Corporate tax rates: 1993-2012

1993: 28%.

2003: 23%.

2008: 19.5%.

2010: 18%

2011: 16.5%

2012: a planned cut of 1.5% to 15%

Over the past two decades, Liberal and Conservative governments have cut corporate taxes by almost 50%. The cost of these cuts to the government over the period 2007-2012 is estimated to be $14 billion. This is money that could be spent on ending child poverty in Canada. Canada’s corporate tax rate is already considerably lower than that of the US, which stands at 35%, as compared to Canada’s 16.5%.  

4. How do you propose to end child poverty in Canada?

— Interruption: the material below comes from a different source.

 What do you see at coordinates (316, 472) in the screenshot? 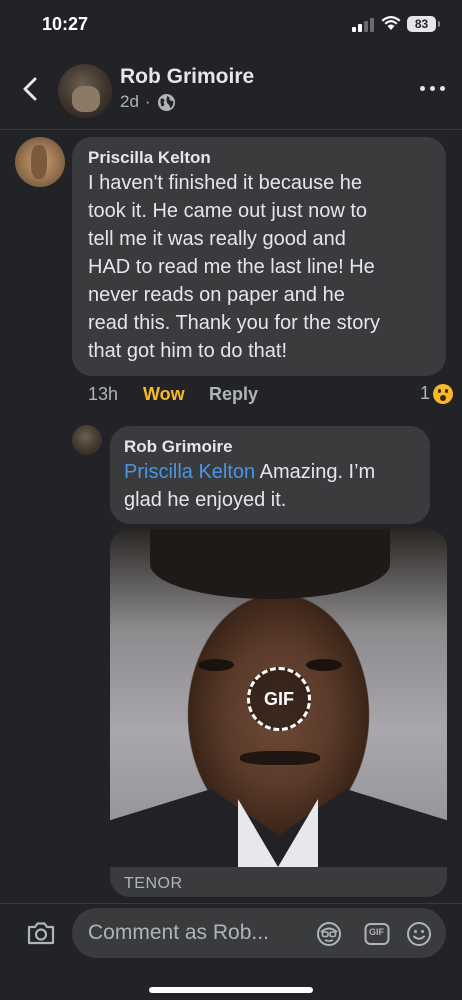
I see `reply-text-line1: Amazing. I’m` at bounding box center [316, 472].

In 1989, the House of Commons unanimously resolved to eliminate poverty among Canadian children by the year 2000. Yet today 610,000 Canadian children, or nearly one in ten, are poor. Aboriginal people are disproportionately affected; in First Nations communities one in four children lives in poverty. Boosting the Child Tax Benefit to $5,100 per child would go some way to eliminating child poverty in Canada.

5.  Will you work for the removal of Abousfian Abdelrazik’s name from the UN 1267 list?

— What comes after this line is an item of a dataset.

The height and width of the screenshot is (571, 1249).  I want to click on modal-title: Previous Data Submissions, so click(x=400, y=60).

Abousfian Abdelrazik has  been cleared of all suspicion of terrorist activities by both the RCMP and CSIS. Still his name remains on the UN 1267 “No-Fly” list, which prevents him from earning a salary, receiving gifts or loans of money, or maintaining a bank account. The Canadian government can lift the sanctions from Mr. Abdelrazik in Canada. It can also lobby UN Security Council members to have Mr. Abdelrazik’s name removed from the 1267 list.                    

6. Do you support a fair, ambitious, binding international agreement to stop climate change?

On the 2011 Climate Change Performance Index, Canada ranks 57th out of 60. We are one of the top ten CO2 emitters in the world. Our country is also the only country to have reneged on its international obligations to fight climate change. Furthermore, Canada has undermined efforts to reach a new accord. A tax on carbon would be an important first step in improving Canada’s environmental performance.